> [Information shown]:
____

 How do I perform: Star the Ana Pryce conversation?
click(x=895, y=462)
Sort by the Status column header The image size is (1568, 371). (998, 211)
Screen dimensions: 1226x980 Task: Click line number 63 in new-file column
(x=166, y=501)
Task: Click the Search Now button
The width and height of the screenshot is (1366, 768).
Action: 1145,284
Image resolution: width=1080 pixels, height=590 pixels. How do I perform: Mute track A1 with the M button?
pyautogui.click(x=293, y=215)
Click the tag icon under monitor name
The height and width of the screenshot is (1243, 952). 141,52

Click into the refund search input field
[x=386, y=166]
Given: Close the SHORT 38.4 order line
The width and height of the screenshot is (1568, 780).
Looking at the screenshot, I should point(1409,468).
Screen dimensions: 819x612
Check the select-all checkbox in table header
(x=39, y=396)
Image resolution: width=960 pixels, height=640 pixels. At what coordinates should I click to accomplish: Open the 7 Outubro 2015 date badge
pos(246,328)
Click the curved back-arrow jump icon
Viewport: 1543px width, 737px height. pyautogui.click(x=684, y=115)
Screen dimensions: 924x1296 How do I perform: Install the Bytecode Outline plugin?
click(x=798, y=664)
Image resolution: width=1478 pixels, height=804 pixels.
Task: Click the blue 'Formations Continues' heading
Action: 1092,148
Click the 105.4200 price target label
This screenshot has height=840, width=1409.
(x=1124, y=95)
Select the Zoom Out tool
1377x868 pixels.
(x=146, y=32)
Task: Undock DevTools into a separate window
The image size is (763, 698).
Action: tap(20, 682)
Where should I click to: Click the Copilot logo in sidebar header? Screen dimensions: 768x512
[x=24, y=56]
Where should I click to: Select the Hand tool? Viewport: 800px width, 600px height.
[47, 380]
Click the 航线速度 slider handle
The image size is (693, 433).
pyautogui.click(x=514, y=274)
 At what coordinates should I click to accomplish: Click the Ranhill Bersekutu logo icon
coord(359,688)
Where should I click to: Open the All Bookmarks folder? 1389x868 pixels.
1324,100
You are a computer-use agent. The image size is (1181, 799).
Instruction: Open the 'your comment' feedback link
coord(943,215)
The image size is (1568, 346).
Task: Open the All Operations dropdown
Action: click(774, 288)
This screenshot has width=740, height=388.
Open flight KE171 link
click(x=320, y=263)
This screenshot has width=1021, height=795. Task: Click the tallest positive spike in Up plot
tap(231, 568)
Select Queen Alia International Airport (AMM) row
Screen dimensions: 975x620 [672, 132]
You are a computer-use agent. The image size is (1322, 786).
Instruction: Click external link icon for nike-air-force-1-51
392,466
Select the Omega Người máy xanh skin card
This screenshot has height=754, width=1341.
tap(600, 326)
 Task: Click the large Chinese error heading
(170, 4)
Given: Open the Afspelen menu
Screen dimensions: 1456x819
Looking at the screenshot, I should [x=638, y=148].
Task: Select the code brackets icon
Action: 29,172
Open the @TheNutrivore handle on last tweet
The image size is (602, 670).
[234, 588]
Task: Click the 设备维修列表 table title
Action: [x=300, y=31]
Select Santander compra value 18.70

____

> [What the task asks]:
Copy out every line of the listing above word for word, keeping the original order.

> [Written reply]:
 How do I perform: Star the Ana Pryce conversation?
click(x=895, y=462)
Sort by the Status column header The image size is (1568, 371). (998, 211)
Screen dimensions: 1226x980 Task: Click line number 63 in new-file column
(x=166, y=501)
Task: Click the Search Now button
The width and height of the screenshot is (1366, 768).
Action: 1145,284
Image resolution: width=1080 pixels, height=590 pixels. How do I perform: Mute track A1 with the M button?
pyautogui.click(x=293, y=215)
Click the tag icon under monitor name
The height and width of the screenshot is (1243, 952). 141,52

Click into the refund search input field
[x=386, y=166]
Given: Close the SHORT 38.4 order line
The width and height of the screenshot is (1568, 780).
Looking at the screenshot, I should point(1409,468).
Screen dimensions: 819x612
Check the select-all checkbox in table header
(x=39, y=396)
Image resolution: width=960 pixels, height=640 pixels. At what coordinates should I click to accomplish: Open the 7 Outubro 2015 date badge
pos(246,328)
Click the curved back-arrow jump icon
Viewport: 1543px width, 737px height. pyautogui.click(x=684, y=115)
Screen dimensions: 924x1296 How do I perform: Install the Bytecode Outline plugin?
click(x=798, y=664)
Image resolution: width=1478 pixels, height=804 pixels.
Task: Click the blue 'Formations Continues' heading
Action: 1092,148
Click the 105.4200 price target label
This screenshot has height=840, width=1409.
(x=1124, y=95)
Select the Zoom Out tool
1377x868 pixels.
(x=146, y=32)
Task: Undock DevTools into a separate window
The image size is (763, 698).
Action: tap(20, 682)
Where should I click to: Click the Copilot logo in sidebar header? Screen dimensions: 768x512
[x=24, y=56]
Where should I click to: Select the Hand tool? Viewport: 800px width, 600px height.
[47, 380]
Click the 航线速度 slider handle
The image size is (693, 433).
pyautogui.click(x=514, y=274)
 At what coordinates should I click to accomplish: Click the Ranhill Bersekutu logo icon
coord(359,688)
Where should I click to: Open the All Bookmarks folder? 1389x868 pixels.
1324,100
You are a computer-use agent. The image size is (1181, 799).
Instruction: Open the 'your comment' feedback link
coord(943,215)
The image size is (1568, 346).
Task: Open the All Operations dropdown
Action: click(774, 288)
This screenshot has width=740, height=388.
Open flight KE171 link
click(x=320, y=263)
This screenshot has width=1021, height=795. Task: Click the tallest positive spike in Up plot
tap(231, 568)
Select Queen Alia International Airport (AMM) row
Screen dimensions: 975x620 [672, 132]
You are a computer-use agent. The image size is (1322, 786).
Instruction: Click external link icon for nike-air-force-1-51
392,466
Select the Omega Người máy xanh skin card
This screenshot has height=754, width=1341.
tap(600, 326)
 Task: Click the large Chinese error heading
(170, 4)
Given: Open the Afspelen menu
Screen dimensions: 1456x819
Looking at the screenshot, I should [x=638, y=148].
Task: Select the code brackets icon
Action: 29,172
Open the @TheNutrivore handle on last tweet
The image size is (602, 670).
[234, 588]
Task: Click the 设备维修列表 table title
Action: [x=300, y=31]
Select Santander compra value 18.70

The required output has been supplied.